◆ **INPUT DATA**:
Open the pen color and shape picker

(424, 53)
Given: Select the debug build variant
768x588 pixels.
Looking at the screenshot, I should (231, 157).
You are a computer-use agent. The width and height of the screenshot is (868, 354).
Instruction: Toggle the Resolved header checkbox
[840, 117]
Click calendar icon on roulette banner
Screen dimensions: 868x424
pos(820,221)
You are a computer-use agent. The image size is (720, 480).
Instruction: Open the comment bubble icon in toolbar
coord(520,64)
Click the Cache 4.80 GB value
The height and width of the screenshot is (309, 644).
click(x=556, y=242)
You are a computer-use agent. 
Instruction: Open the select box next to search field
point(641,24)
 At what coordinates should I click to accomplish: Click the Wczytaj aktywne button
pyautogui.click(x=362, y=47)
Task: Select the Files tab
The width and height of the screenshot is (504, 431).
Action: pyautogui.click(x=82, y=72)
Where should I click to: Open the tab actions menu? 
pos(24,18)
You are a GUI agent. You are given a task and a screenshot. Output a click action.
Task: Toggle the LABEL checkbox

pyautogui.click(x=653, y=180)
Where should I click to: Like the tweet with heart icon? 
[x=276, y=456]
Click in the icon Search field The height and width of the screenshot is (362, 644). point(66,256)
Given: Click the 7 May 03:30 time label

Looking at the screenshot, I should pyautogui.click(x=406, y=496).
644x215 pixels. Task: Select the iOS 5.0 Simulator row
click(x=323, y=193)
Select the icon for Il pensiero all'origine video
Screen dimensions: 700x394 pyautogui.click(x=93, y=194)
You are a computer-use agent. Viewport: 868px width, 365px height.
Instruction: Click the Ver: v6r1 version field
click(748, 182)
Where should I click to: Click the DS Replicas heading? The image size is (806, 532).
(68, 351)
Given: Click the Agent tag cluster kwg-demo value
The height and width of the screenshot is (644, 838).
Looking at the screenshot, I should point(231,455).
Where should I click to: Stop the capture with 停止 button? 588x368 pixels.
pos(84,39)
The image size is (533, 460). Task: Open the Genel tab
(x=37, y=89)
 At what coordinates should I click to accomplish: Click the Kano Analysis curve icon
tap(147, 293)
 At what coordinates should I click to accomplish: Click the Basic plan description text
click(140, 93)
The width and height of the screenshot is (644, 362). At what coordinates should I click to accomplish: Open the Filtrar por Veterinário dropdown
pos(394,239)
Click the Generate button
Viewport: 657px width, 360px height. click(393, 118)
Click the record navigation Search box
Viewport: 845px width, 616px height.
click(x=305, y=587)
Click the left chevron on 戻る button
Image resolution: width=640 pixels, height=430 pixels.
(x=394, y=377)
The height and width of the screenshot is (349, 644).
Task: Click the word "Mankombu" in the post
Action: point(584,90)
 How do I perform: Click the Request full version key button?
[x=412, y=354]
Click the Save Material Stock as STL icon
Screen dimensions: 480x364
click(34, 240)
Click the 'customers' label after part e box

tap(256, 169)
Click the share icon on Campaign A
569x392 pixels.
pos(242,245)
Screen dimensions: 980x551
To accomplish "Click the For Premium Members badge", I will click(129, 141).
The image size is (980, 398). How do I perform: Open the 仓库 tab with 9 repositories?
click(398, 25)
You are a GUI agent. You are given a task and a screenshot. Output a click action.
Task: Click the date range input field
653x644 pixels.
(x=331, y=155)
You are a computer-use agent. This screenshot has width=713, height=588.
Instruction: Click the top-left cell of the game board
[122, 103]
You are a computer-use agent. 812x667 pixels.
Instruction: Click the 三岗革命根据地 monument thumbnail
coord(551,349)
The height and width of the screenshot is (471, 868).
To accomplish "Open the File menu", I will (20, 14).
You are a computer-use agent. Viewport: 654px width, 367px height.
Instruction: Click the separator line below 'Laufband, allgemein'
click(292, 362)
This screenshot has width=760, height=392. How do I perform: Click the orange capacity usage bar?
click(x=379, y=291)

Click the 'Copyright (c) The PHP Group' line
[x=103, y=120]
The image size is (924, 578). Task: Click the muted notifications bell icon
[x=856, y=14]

◆ **WHAT IS NEEDED**:
Restate the material above word for word, leaving nothing out.

◆ **WRITTEN ANSWER**:
Open the pen color and shape picker

(424, 53)
Given: Select the debug build variant
768x588 pixels.
Looking at the screenshot, I should (231, 157).
You are a computer-use agent. The width and height of the screenshot is (868, 354).
Instruction: Toggle the Resolved header checkbox
[840, 117]
Click calendar icon on roulette banner
Screen dimensions: 868x424
pos(820,221)
You are a computer-use agent. The image size is (720, 480).
Instruction: Open the comment bubble icon in toolbar
coord(520,64)
Click the Cache 4.80 GB value
The height and width of the screenshot is (309, 644).
click(x=556, y=242)
You are a computer-use agent. 
Instruction: Open the select box next to search field
point(641,24)
 At what coordinates should I click to accomplish: Click the Wczytaj aktywne button
pyautogui.click(x=362, y=47)
Task: Select the Files tab
The width and height of the screenshot is (504, 431).
Action: pyautogui.click(x=82, y=72)
Where should I click to: Open the tab actions menu? 
pos(24,18)
You are a GUI agent. You are given a task and a screenshot. Output a click action.
Task: Toggle the LABEL checkbox

pyautogui.click(x=653, y=180)
Where should I click to: Like the tweet with heart icon? 
[x=276, y=456]
Click in the icon Search field The height and width of the screenshot is (362, 644). point(66,256)
Given: Click the 7 May 03:30 time label

Looking at the screenshot, I should pyautogui.click(x=406, y=496).
644x215 pixels. Task: Select the iOS 5.0 Simulator row
click(x=323, y=193)
Select the icon for Il pensiero all'origine video
Screen dimensions: 700x394 pyautogui.click(x=93, y=194)
You are a computer-use agent. Viewport: 868px width, 365px height.
Instruction: Click the Ver: v6r1 version field
click(748, 182)
Where should I click to: Click the DS Replicas heading? The image size is (806, 532).
(68, 351)
Given: Click the Agent tag cluster kwg-demo value
The height and width of the screenshot is (644, 838).
Looking at the screenshot, I should point(231,455).
Where should I click to: Stop the capture with 停止 button? 588x368 pixels.
pos(84,39)
The image size is (533, 460). Task: Open the Genel tab
(x=37, y=89)
 At what coordinates should I click to accomplish: Click the Kano Analysis curve icon
tap(147, 293)
 At what coordinates should I click to accomplish: Click the Basic plan description text
click(140, 93)
The width and height of the screenshot is (644, 362). At what coordinates should I click to accomplish: Open the Filtrar por Veterinário dropdown
pos(394,239)
Click the Generate button
Viewport: 657px width, 360px height. click(393, 118)
Click the record navigation Search box
Viewport: 845px width, 616px height.
click(x=305, y=587)
Click the left chevron on 戻る button
Image resolution: width=640 pixels, height=430 pixels.
(x=394, y=377)
The height and width of the screenshot is (349, 644).
Task: Click the word "Mankombu" in the post
Action: point(584,90)
 How do I perform: Click the Request full version key button?
[x=412, y=354]
Click the Save Material Stock as STL icon
Screen dimensions: 480x364
click(34, 240)
Click the 'customers' label after part e box

tap(256, 169)
Click the share icon on Campaign A
569x392 pixels.
pos(242,245)
Screen dimensions: 980x551
To accomplish "Click the For Premium Members badge", I will click(129, 141).
The image size is (980, 398). How do I perform: Open the 仓库 tab with 9 repositories?
click(398, 25)
You are a GUI agent. You are given a task and a screenshot. Output a click action.
Task: Click the date range input field
653x644 pixels.
(x=331, y=155)
You are a computer-use agent. This screenshot has width=713, height=588.
Instruction: Click the top-left cell of the game board
[122, 103]
You are a computer-use agent. 812x667 pixels.
Instruction: Click the 三岗革命根据地 monument thumbnail
coord(551,349)
The height and width of the screenshot is (471, 868).
To accomplish "Open the File menu", I will (20, 14).
You are a computer-use agent. Viewport: 654px width, 367px height.
Instruction: Click the separator line below 'Laufband, allgemein'
click(292, 362)
This screenshot has width=760, height=392. How do I perform: Click the orange capacity usage bar?
click(x=379, y=291)

Click the 'Copyright (c) The PHP Group' line
[x=103, y=120]
The image size is (924, 578). Task: Click the muted notifications bell icon
[x=856, y=14]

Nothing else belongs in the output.